AStA-Vertreter*innen leisten eine gute Arbeit für die Studierenden zum Beispiel in der Sozialberatung und in materieller Unterstützung für verschiedene Projekte. Wir wollen nicht einfach nur linke „Logistik“ an der Universität, sondern wir wollen einen AStA, der sich politisch zum Ziel setzt, eine kämpferische Bewegung von Studierenden an der Universität aufzubauen. Wir wollen keine „Verwaltung“, die etwas mehr auf unserer Seite ist, sondern wir wollen einen AStA, der sich als ein Kampforgan versteht.
Nachdem die Asta-Referent*innen gewählt wurden, wurden die Anträge der verschiedenen Listen abgestimmt. Wichtig war der Antrag zur Verurteilung der Räumung der studentischen Besetzung, die letzte Woche an der FU staatfand. Er wurde mit überdeutlicher Mehrheit trotz weniger Gegenstimmen von rechten Listen angenommen.

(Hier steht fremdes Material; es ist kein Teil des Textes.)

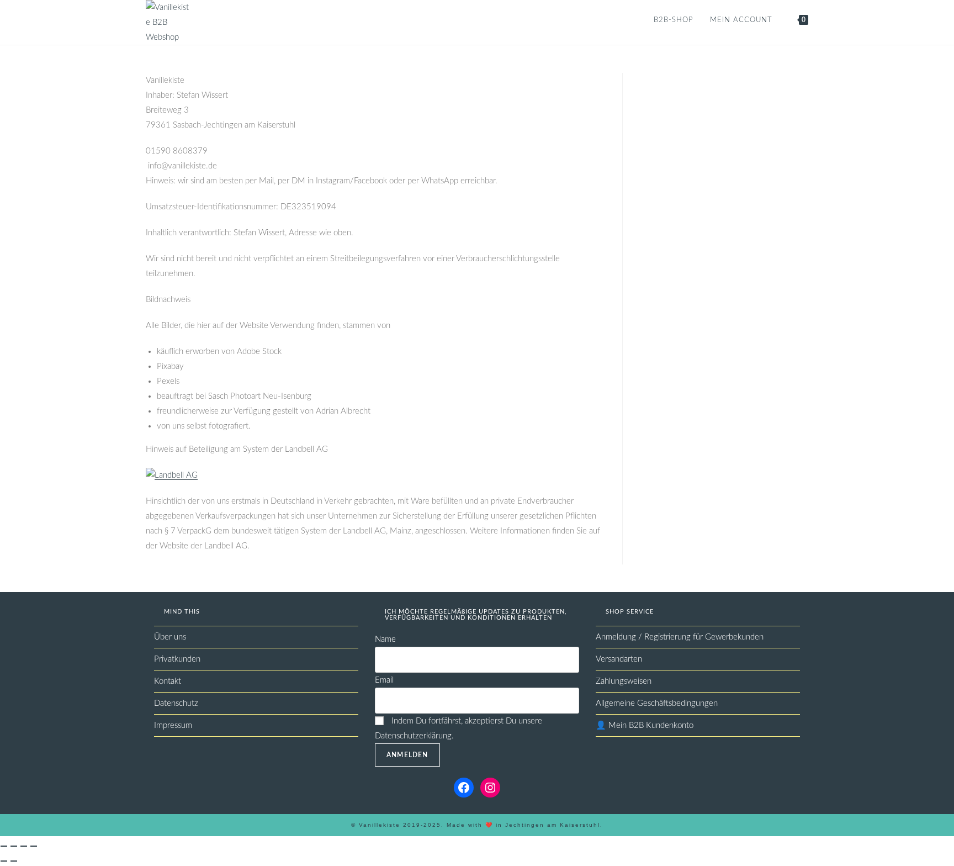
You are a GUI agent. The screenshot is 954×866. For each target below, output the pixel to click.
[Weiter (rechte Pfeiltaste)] (14, 861)
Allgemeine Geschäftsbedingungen (657, 703)
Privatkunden (177, 659)
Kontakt (167, 681)
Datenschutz (176, 703)
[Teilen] (24, 846)
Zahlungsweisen (623, 681)
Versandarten (619, 659)
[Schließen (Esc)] (34, 846)
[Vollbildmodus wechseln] (14, 846)
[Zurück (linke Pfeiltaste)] (4, 861)
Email (384, 680)
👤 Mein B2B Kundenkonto (644, 725)
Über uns (170, 637)
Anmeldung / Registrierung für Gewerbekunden (680, 637)
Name (385, 639)
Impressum (173, 725)
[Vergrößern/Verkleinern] (4, 846)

Die fünf reaktionären Anträge der rechten „Liberale Hochschulgruppe“ (LHG) wurden aus der Tagesordnung gestrichen und nicht abgestimmt, weil in den Anträgen bewusst keine gegenderte Sprache benutzt wurde und eine formelle Änderung in diesem Sinne von der Liste nicht akzeptiert wurde. Die Geschäftsordnung des StuPa sieht vor, dass die Anträge in einer Sprache einzureichen sind, die alle Geschlechter gleichermaßen abbildet. Unter den unzulässigen Anträgen waren unter anderem Einschränkung der Gasthörerzahl, eine Begrenzung der kritischen Lehre, und eine Verurteilung von Besetzungen samt der Begrüßung des “konsequenten Umgangs” im Falle des massiven Polizeieinsatzes, der Hausverbote und Strafanklagen gegen Studierende im Zuge der gewaltsamen Räumung des Hörsaals 1a in den letzten Wochen.

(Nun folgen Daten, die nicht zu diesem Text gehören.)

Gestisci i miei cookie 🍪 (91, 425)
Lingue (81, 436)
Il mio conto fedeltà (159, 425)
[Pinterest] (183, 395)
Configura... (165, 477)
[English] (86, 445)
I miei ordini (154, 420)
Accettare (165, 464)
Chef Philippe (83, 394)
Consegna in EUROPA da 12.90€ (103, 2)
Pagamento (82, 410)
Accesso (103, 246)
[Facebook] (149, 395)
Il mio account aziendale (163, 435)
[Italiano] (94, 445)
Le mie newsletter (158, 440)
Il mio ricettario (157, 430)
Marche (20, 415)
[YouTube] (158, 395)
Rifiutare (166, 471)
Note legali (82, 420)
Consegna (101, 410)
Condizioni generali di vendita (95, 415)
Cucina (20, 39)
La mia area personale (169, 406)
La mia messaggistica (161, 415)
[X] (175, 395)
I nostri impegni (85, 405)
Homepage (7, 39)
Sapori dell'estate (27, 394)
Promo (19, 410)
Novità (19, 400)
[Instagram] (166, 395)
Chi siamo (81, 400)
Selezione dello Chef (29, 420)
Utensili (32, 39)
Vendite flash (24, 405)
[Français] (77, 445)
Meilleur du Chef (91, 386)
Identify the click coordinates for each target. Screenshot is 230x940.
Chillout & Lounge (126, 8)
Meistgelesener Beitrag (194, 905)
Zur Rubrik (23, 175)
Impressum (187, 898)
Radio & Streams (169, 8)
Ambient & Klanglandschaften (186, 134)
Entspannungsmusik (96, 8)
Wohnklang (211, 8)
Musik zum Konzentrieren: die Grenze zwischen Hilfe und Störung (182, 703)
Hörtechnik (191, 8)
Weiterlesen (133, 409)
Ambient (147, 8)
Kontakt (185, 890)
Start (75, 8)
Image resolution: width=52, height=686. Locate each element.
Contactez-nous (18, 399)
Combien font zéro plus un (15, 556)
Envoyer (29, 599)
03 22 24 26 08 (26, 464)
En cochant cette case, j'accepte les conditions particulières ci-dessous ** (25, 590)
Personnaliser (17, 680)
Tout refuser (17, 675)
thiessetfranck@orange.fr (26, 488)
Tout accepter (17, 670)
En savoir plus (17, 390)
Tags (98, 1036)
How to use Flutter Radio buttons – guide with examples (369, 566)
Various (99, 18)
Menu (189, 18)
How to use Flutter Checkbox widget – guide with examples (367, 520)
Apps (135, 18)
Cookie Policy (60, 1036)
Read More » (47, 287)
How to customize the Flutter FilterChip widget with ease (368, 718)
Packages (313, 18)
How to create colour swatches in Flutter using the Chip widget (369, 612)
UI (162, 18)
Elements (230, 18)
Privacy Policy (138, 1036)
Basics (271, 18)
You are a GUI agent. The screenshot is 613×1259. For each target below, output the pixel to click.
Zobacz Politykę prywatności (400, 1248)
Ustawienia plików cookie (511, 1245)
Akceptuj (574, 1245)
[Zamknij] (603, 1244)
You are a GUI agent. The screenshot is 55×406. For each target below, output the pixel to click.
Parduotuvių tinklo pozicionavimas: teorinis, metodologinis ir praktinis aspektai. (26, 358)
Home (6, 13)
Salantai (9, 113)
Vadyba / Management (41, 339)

So endete die zweite Sitzung des 36. Studierendenparlament wieder ohne inhaltliche Diskussionen und das StuPa wird weiterhin kaum Einfluss nehmen auf den Lauf der Dinge an der Universität. Jetzt verfällt das Parlament wieder in seinen tiefen Schlaf bis zur nächsten Sitzung im Juli.

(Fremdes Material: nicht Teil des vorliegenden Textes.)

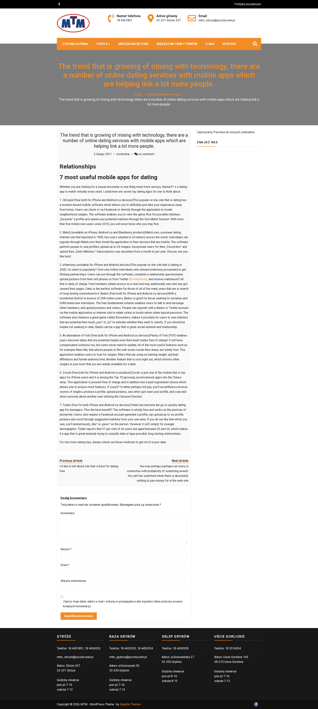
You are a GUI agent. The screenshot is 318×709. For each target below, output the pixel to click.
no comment (146, 154)
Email (65, 565)
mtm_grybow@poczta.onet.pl (128, 657)
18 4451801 (124, 20)
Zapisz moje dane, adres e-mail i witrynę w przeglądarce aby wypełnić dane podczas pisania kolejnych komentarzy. (122, 604)
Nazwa (66, 549)
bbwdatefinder (138, 279)
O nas (209, 44)
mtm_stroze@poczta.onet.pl (217, 20)
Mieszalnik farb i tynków (177, 44)
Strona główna (75, 44)
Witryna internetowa (73, 581)
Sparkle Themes (130, 704)
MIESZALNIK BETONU (133, 44)
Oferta (102, 44)
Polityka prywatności (247, 4)
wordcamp (123, 154)
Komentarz (68, 513)
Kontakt (229, 44)
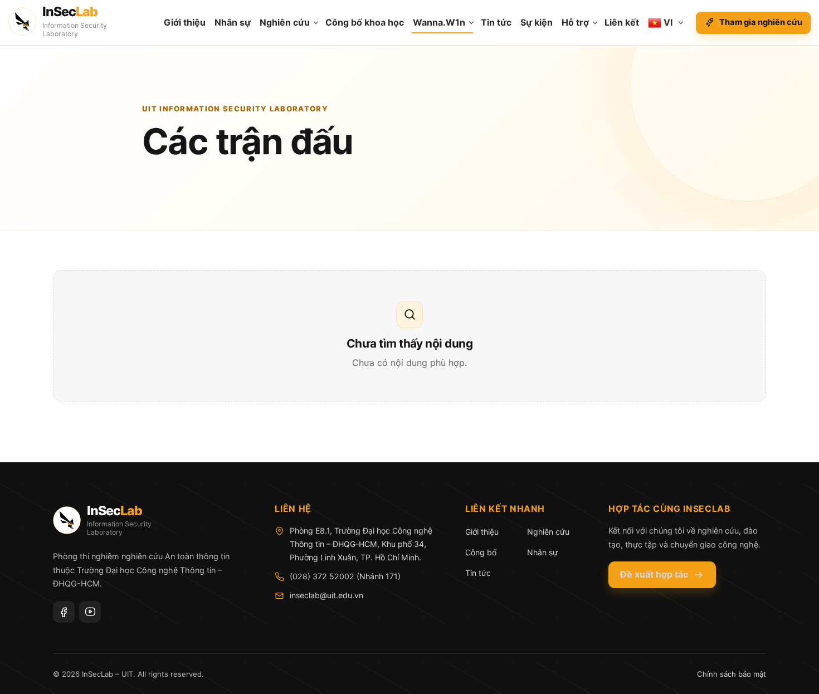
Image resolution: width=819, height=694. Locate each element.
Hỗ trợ (575, 22)
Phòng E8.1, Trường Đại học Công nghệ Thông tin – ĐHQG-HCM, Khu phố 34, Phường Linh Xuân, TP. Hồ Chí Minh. (361, 544)
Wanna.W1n (439, 22)
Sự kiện (536, 22)
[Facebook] (64, 612)
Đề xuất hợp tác (654, 574)
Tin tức (496, 22)
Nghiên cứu (285, 22)
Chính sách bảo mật (731, 673)
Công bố (480, 552)
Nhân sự (232, 22)
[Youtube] (90, 612)
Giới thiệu (185, 22)
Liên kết (621, 22)
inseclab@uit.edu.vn (326, 595)
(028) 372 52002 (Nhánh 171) (345, 576)
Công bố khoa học (364, 22)
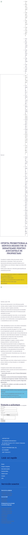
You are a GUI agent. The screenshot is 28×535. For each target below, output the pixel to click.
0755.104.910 (9, 397)
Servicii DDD (26, 116)
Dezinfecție (26, 121)
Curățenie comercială (6, 493)
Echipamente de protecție (26, 139)
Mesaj (2, 419)
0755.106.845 (17, 397)
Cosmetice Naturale (6, 505)
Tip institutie (4, 414)
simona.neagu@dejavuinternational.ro (13, 393)
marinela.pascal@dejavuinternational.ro (10, 395)
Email (2, 410)
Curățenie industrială (6, 495)
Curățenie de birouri (6, 492)
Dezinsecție (26, 131)
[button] (26, 37)
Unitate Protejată (26, 16)
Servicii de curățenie (6, 490)
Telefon (3, 412)
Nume (2, 408)
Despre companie (26, 8)
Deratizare (26, 126)
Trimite (2, 420)
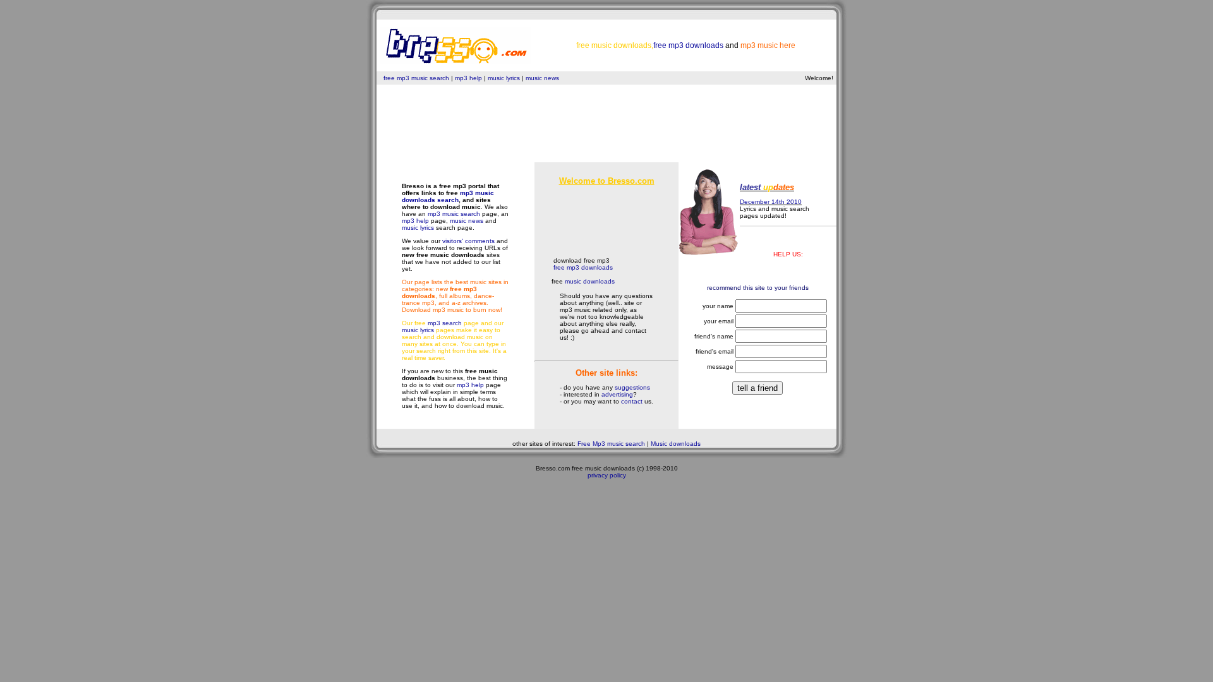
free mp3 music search (416, 78)
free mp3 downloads (583, 267)
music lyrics (505, 78)
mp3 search (445, 323)
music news (542, 78)
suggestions (632, 387)
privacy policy (607, 475)
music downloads (590, 281)
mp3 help (468, 78)
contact (632, 401)
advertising (617, 394)
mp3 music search (454, 213)
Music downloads (676, 443)
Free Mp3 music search (611, 443)
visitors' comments (468, 240)
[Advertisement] (606, 133)
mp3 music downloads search (448, 196)
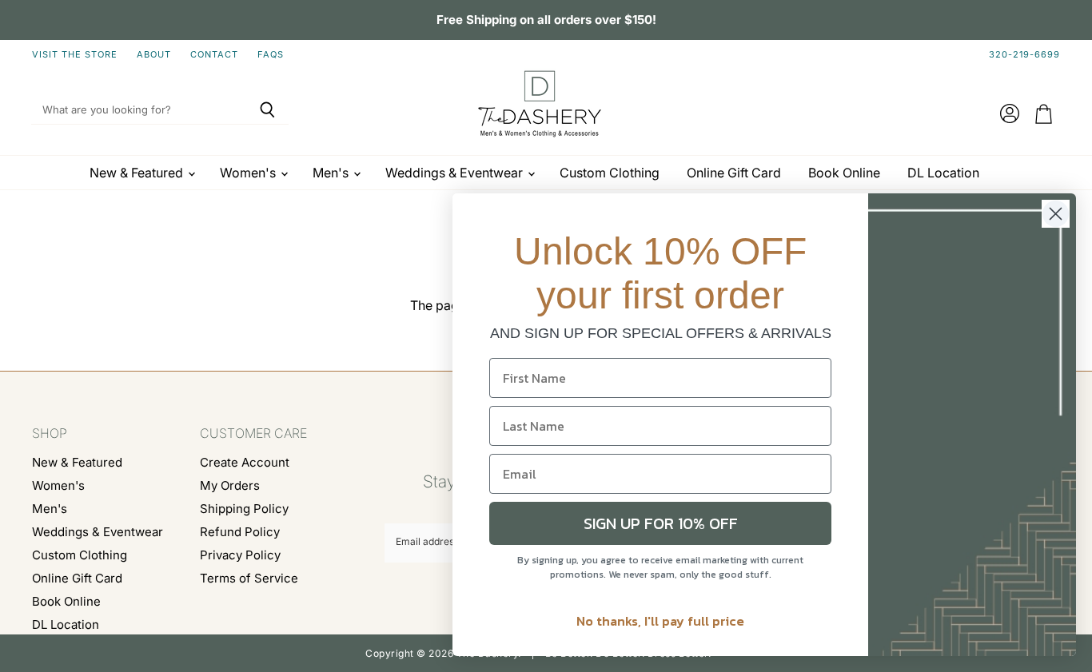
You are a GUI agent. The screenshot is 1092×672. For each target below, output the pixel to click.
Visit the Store (75, 55)
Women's (249, 173)
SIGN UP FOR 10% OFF (661, 523)
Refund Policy (240, 531)
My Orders (230, 485)
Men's (332, 173)
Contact (214, 55)
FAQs (270, 55)
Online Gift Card (734, 173)
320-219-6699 (1024, 55)
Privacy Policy (240, 555)
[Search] (267, 110)
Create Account (244, 462)
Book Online (844, 173)
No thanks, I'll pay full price (660, 620)
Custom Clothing (610, 173)
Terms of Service (249, 578)
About (154, 55)
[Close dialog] (1056, 214)
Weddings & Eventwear (455, 173)
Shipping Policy (244, 508)
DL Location (943, 173)
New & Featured (138, 173)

Das StuPa ist eine machtlose Institution, aber es ist trotzdem wichtig, es als eine Bühne für die Kämpfe innerhalb und außerhalb der Universität zu nutzen und für eine eben ganz andere Perspektive zu streiten. Eine grundlegende Änderung der Mitbestimmung und Vertretung an der Uni kann nur durch eine kämpferische Bewegung der Studierenden und Beschäftigten zustande kommen. Und für so eine Bewegung kämpfen wir auch, in den Unikorridoren, in Basisversammlungen, im StuPa und an den Arbeitskämpfen an der Universität.